* [Supplied material]:
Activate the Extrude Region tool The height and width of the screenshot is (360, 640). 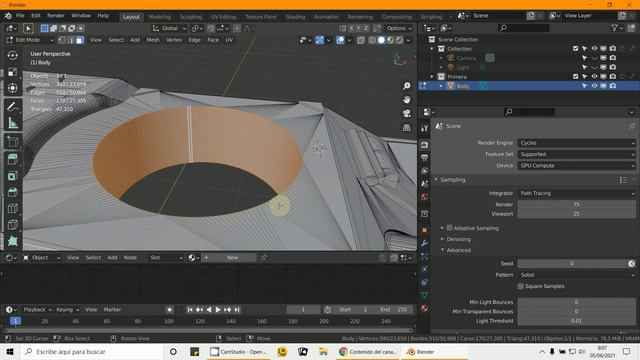(x=13, y=159)
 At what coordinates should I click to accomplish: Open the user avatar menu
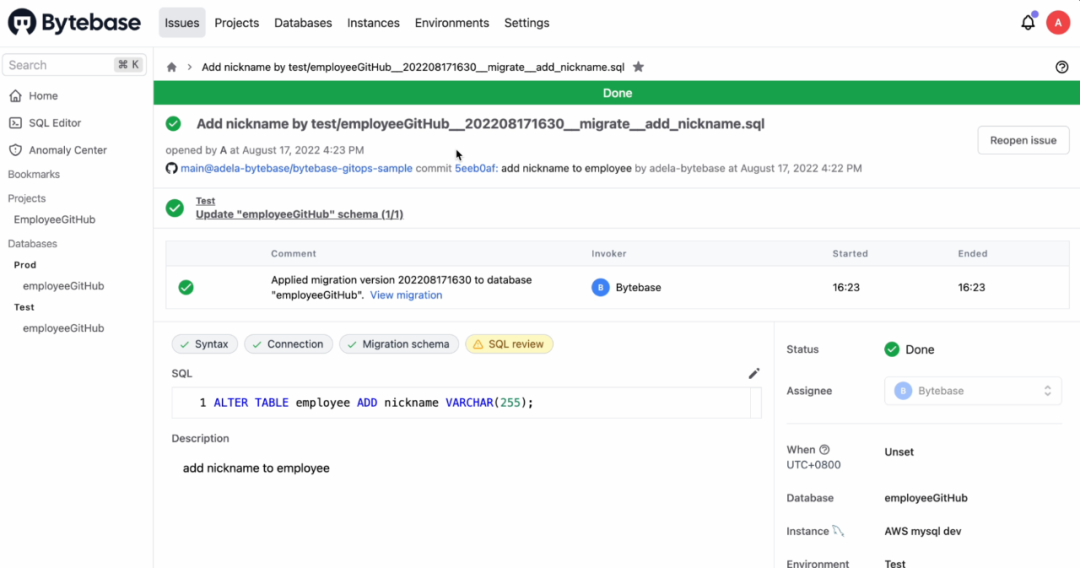[x=1058, y=22]
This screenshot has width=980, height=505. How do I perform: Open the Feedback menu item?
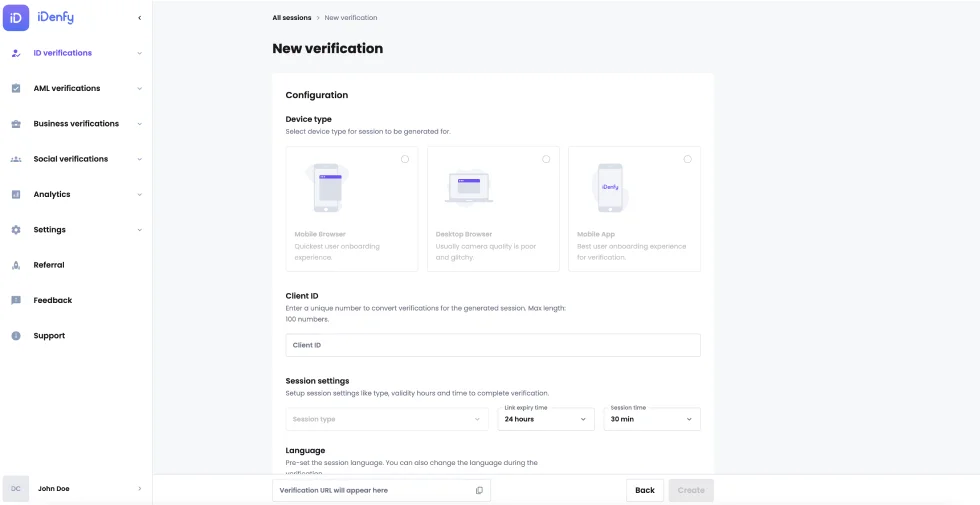pyautogui.click(x=52, y=300)
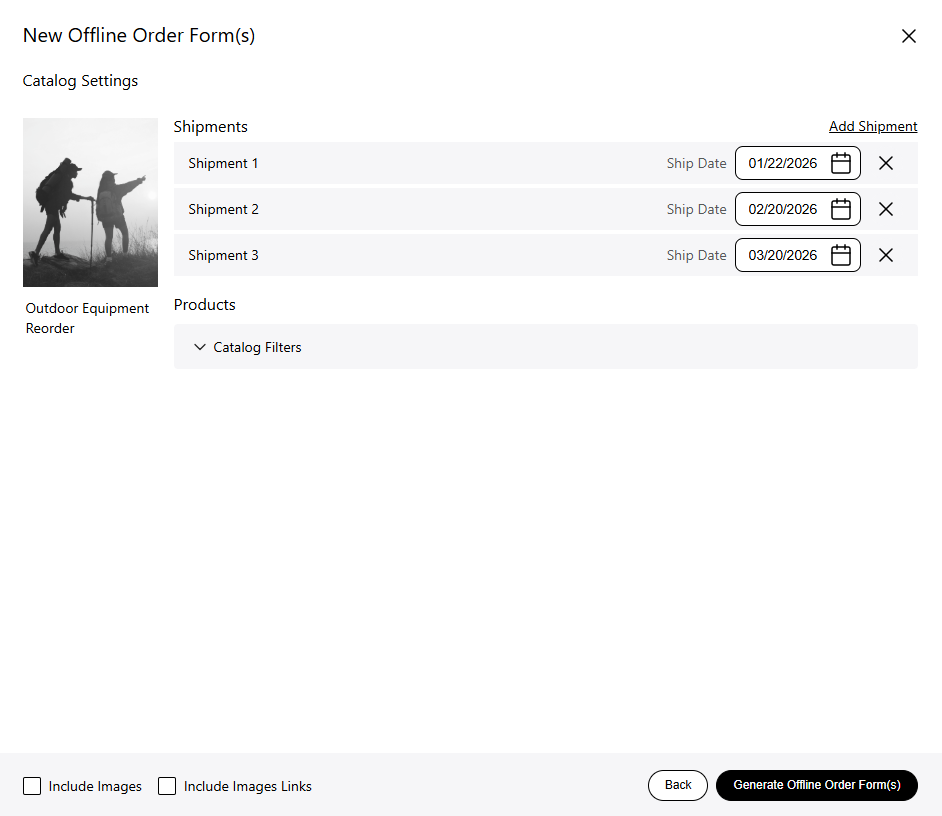Image resolution: width=942 pixels, height=816 pixels.
Task: Click Generate Offline Order Form(s) button
Action: pyautogui.click(x=816, y=785)
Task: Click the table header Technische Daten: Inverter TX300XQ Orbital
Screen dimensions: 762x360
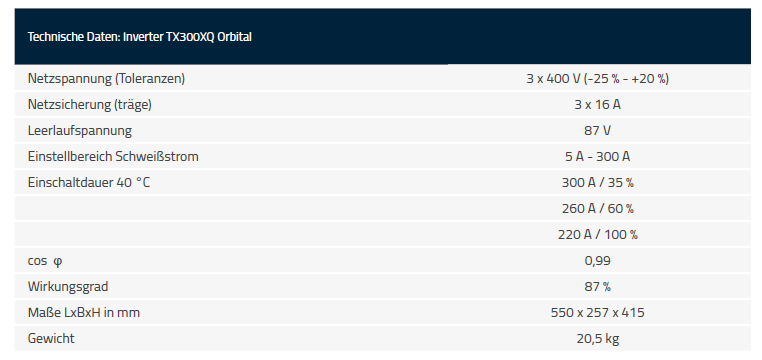Action: click(139, 37)
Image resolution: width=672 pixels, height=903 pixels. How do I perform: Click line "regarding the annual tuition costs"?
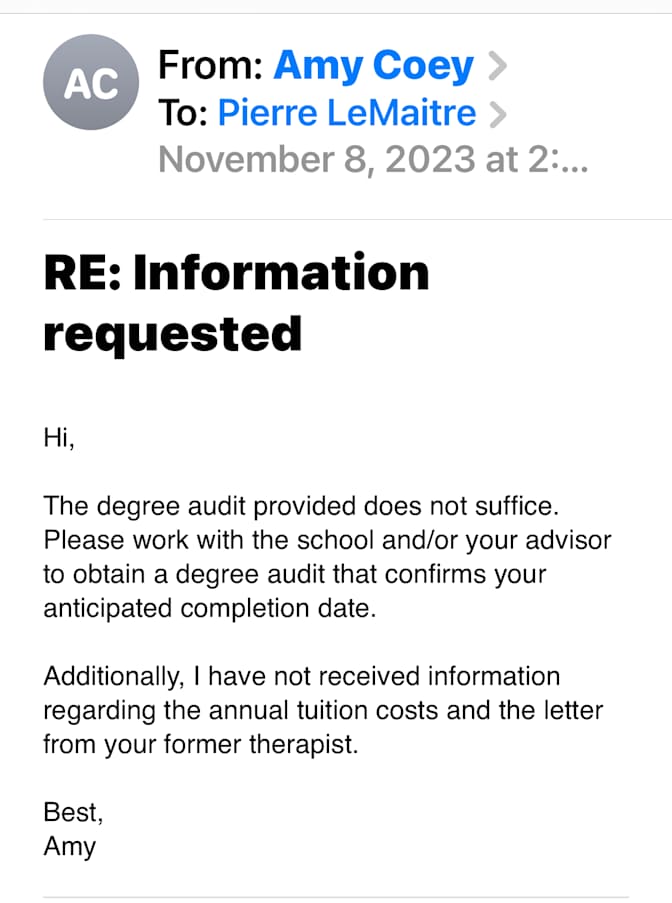323,710
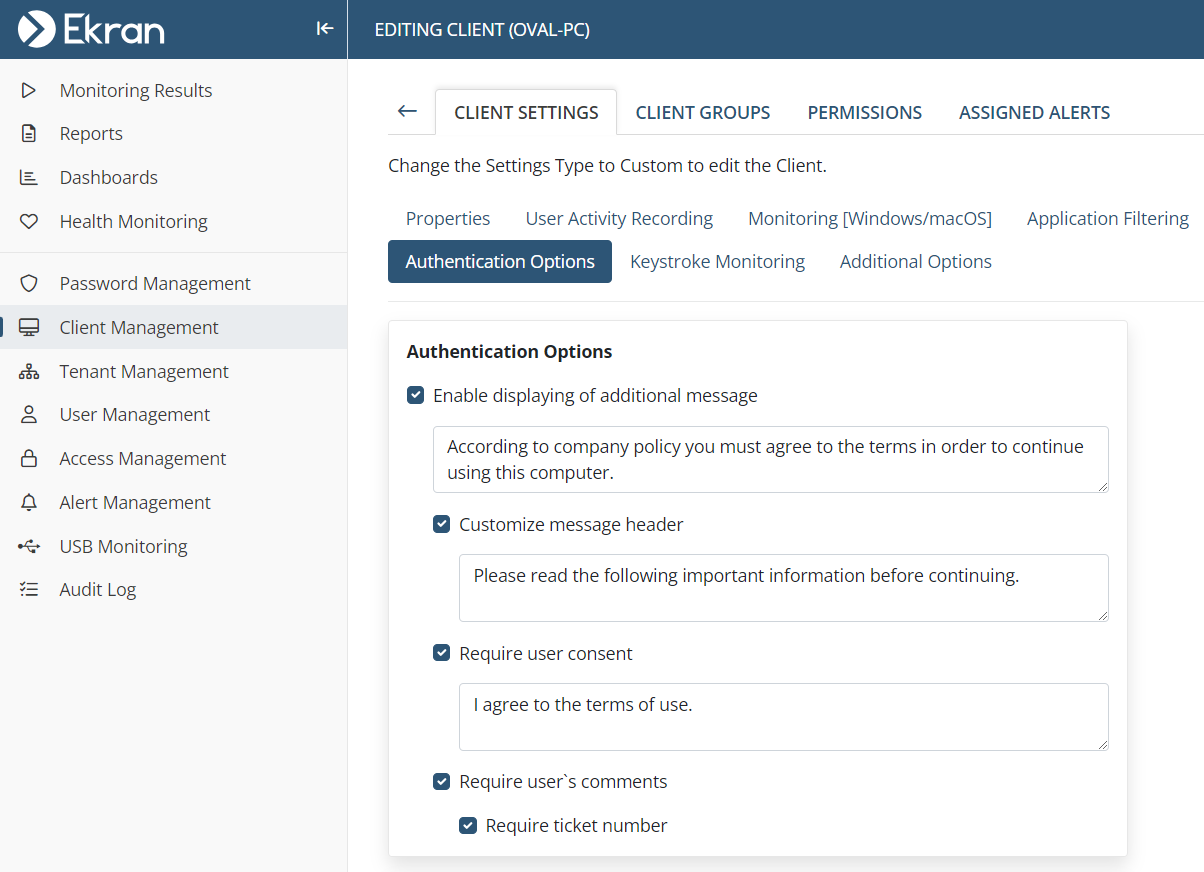Go back using the left arrow
The image size is (1204, 872).
[407, 111]
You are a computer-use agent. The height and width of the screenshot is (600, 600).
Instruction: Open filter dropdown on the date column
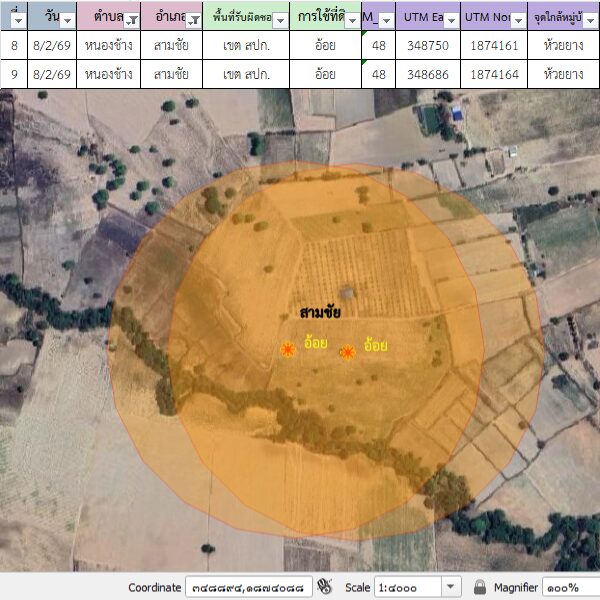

* [Assignment]: Retype, exactly and only, the lines from the one containing "Task: Click the" through the end of the entries, both ends included, and omit all pictures.

* [Expected answer]:
Task: Click the table header Technische Daten: Inverter TX300XQ Orbital
Screen dimensions: 762x360
Action: click(139, 37)
Image resolution: width=672 pixels, height=903 pixels. How do I perform: Click line "regarding the annual tuition costs"?
323,710
Go back using the left arrow
The image size is (1204, 872).
[407, 111]
You are a computer-use agent. The height and width of the screenshot is (600, 600).
Instruction: Open filter dropdown on the date column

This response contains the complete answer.